> WHAT YOU ARE ASKED TO DO
Copy the rows below word for word, from first to last.
━━━ SUPPLIED MATERIAL ━━━
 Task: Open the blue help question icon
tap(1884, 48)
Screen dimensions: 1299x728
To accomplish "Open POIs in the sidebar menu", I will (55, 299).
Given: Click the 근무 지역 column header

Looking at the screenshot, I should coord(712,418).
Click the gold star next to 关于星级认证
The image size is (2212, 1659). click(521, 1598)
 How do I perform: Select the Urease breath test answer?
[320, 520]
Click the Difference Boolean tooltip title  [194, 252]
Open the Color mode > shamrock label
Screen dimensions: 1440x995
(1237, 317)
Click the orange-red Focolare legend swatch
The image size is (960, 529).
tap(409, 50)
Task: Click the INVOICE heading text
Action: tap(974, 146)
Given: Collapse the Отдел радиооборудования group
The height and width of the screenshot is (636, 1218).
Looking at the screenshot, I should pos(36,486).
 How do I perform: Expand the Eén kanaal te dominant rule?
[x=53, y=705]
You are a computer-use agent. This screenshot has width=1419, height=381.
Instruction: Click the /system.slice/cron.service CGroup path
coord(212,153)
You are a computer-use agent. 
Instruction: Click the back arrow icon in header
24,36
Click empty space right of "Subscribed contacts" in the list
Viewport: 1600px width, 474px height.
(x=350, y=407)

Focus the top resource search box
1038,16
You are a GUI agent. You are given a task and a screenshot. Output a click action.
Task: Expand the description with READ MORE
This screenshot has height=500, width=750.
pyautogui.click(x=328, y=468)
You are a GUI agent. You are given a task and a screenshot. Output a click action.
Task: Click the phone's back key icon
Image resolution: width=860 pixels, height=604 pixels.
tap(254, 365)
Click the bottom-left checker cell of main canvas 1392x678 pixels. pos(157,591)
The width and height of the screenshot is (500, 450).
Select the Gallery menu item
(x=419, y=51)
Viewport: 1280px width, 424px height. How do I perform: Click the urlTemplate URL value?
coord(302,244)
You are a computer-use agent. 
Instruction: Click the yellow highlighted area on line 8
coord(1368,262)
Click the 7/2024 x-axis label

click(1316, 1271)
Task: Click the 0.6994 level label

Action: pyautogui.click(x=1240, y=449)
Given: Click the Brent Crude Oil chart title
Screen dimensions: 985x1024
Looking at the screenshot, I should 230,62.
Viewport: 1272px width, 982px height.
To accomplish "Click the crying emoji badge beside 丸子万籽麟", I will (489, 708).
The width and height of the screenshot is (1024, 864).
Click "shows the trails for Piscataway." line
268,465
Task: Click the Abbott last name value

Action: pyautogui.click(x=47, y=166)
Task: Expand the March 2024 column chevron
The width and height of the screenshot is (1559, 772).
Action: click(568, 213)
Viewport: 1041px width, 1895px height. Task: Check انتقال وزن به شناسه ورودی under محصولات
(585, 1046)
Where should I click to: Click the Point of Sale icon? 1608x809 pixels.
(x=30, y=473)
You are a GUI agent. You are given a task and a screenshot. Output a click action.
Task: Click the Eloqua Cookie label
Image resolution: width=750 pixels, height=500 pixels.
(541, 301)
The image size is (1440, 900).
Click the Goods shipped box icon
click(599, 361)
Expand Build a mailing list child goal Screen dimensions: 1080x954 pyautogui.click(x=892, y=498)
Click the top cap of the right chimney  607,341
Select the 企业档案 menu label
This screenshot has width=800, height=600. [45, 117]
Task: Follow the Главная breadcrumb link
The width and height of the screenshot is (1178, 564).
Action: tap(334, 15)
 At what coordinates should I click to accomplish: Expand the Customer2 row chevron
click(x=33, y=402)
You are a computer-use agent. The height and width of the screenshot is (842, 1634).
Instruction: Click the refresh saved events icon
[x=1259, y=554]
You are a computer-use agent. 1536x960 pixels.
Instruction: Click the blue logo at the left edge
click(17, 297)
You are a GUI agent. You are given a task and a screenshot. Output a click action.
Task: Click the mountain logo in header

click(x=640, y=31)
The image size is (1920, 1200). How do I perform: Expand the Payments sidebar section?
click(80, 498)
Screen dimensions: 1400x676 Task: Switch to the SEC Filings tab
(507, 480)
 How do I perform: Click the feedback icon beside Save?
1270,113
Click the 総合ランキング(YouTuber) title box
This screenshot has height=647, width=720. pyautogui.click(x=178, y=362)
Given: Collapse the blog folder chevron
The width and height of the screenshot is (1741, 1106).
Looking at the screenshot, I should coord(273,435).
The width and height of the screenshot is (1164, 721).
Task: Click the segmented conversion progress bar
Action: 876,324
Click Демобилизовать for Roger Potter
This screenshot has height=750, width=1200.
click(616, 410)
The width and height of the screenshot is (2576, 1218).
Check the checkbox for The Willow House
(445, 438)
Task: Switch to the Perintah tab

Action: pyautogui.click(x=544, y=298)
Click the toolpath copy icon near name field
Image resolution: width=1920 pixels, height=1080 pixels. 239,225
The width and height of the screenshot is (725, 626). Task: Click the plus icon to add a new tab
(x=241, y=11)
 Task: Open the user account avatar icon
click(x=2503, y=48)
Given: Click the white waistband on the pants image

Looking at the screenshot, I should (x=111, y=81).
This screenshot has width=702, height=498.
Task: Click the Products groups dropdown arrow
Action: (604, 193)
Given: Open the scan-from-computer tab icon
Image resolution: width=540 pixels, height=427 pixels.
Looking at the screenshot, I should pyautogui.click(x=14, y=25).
━━━
> SOLUTION TO THIS EXERCISE
 Task: Open the blue help question icon
tap(1884, 48)
Screen dimensions: 1299x728
To accomplish "Open POIs in the sidebar menu", I will (55, 299).
Given: Click the 근무 지역 column header

Looking at the screenshot, I should coord(712,418).
Click the gold star next to 关于星级认证
The image size is (2212, 1659). click(521, 1598)
 How do I perform: Select the Urease breath test answer?
[320, 520]
Click the Difference Boolean tooltip title  [194, 252]
Open the Color mode > shamrock label
Screen dimensions: 1440x995
(1237, 317)
Click the orange-red Focolare legend swatch
The image size is (960, 529).
tap(409, 50)
Task: Click the INVOICE heading text
Action: tap(974, 146)
Given: Collapse the Отдел радиооборудования group
The height and width of the screenshot is (636, 1218).
Looking at the screenshot, I should pos(36,486).
 How do I perform: Expand the Eén kanaal te dominant rule?
[x=53, y=705]
You are a computer-use agent. This screenshot has width=1419, height=381.
Instruction: Click the /system.slice/cron.service CGroup path
coord(212,153)
You are a computer-use agent. 
Instruction: Click the back arrow icon in header
24,36
Click empty space right of "Subscribed contacts" in the list
Viewport: 1600px width, 474px height.
(x=350, y=407)

Focus the top resource search box
1038,16
You are a GUI agent. You are given a task and a screenshot. Output a click action.
Task: Expand the description with READ MORE
This screenshot has height=500, width=750.
pyautogui.click(x=328, y=468)
You are a GUI agent. You are given a task and a screenshot. Output a click action.
Task: Click the phone's back key icon
Image resolution: width=860 pixels, height=604 pixels.
tap(254, 365)
Click the bottom-left checker cell of main canvas 1392x678 pixels. pos(157,591)
The width and height of the screenshot is (500, 450).
Select the Gallery menu item
(x=419, y=51)
Viewport: 1280px width, 424px height. How do I perform: Click the urlTemplate URL value?
coord(302,244)
You are a computer-use agent. 
Instruction: Click the yellow highlighted area on line 8
coord(1368,262)
Click the 7/2024 x-axis label

click(1316, 1271)
Task: Click the 0.6994 level label

Action: pyautogui.click(x=1240, y=449)
Given: Click the Brent Crude Oil chart title
Screen dimensions: 985x1024
Looking at the screenshot, I should 230,62.
Viewport: 1272px width, 982px height.
To accomplish "Click the crying emoji badge beside 丸子万籽麟", I will (489, 708).
The width and height of the screenshot is (1024, 864).
Click "shows the trails for Piscataway." line
268,465
Task: Click the Abbott last name value

Action: pyautogui.click(x=47, y=166)
Task: Expand the March 2024 column chevron
The width and height of the screenshot is (1559, 772).
Action: click(568, 213)
Viewport: 1041px width, 1895px height. Task: Check انتقال وزن به شناسه ورودی under محصولات
(585, 1046)
Where should I click to: Click the Point of Sale icon? 1608x809 pixels.
(x=30, y=473)
You are a GUI agent. You are given a task and a screenshot. Output a click action.
Task: Click the Eloqua Cookie label
Image resolution: width=750 pixels, height=500 pixels.
(541, 301)
The image size is (1440, 900).
Click the Goods shipped box icon
click(599, 361)
Expand Build a mailing list child goal Screen dimensions: 1080x954 pyautogui.click(x=892, y=498)
Click the top cap of the right chimney  607,341
Select the 企业档案 menu label
This screenshot has width=800, height=600. [45, 117]
Task: Follow the Главная breadcrumb link
The width and height of the screenshot is (1178, 564).
Action: tap(334, 15)
 At what coordinates should I click to accomplish: Expand the Customer2 row chevron
click(x=33, y=402)
You are a computer-use agent. The height and width of the screenshot is (842, 1634).
Instruction: Click the refresh saved events icon
[x=1259, y=554]
You are a computer-use agent. 1536x960 pixels.
Instruction: Click the blue logo at the left edge
click(17, 297)
You are a GUI agent. You are given a task and a screenshot. Output a click action.
Task: Click the mountain logo in header

click(x=640, y=31)
The image size is (1920, 1200). How do I perform: Expand the Payments sidebar section?
click(80, 498)
Screen dimensions: 1400x676 Task: Switch to the SEC Filings tab
(507, 480)
 How do I perform: Click the feedback icon beside Save?
1270,113
Click the 総合ランキング(YouTuber) title box
This screenshot has height=647, width=720. pyautogui.click(x=178, y=362)
Given: Collapse the blog folder chevron
The width and height of the screenshot is (1741, 1106).
Looking at the screenshot, I should coord(273,435).
The width and height of the screenshot is (1164, 721).
Task: Click the segmented conversion progress bar
Action: 876,324
Click Демобилизовать for Roger Potter
This screenshot has height=750, width=1200.
click(616, 410)
The width and height of the screenshot is (2576, 1218).
Check the checkbox for The Willow House
(445, 438)
Task: Switch to the Perintah tab

Action: pyautogui.click(x=544, y=298)
Click the toolpath copy icon near name field
Image resolution: width=1920 pixels, height=1080 pixels. 239,225
The width and height of the screenshot is (725, 626). Task: Click the plus icon to add a new tab
(x=241, y=11)
 Task: Open the user account avatar icon
click(x=2503, y=48)
Given: Click the white waistband on the pants image

Looking at the screenshot, I should (x=111, y=81).
This screenshot has width=702, height=498.
Task: Click the Products groups dropdown arrow
Action: (604, 193)
Given: Open the scan-from-computer tab icon
Image resolution: width=540 pixels, height=427 pixels.
Looking at the screenshot, I should pyautogui.click(x=14, y=25).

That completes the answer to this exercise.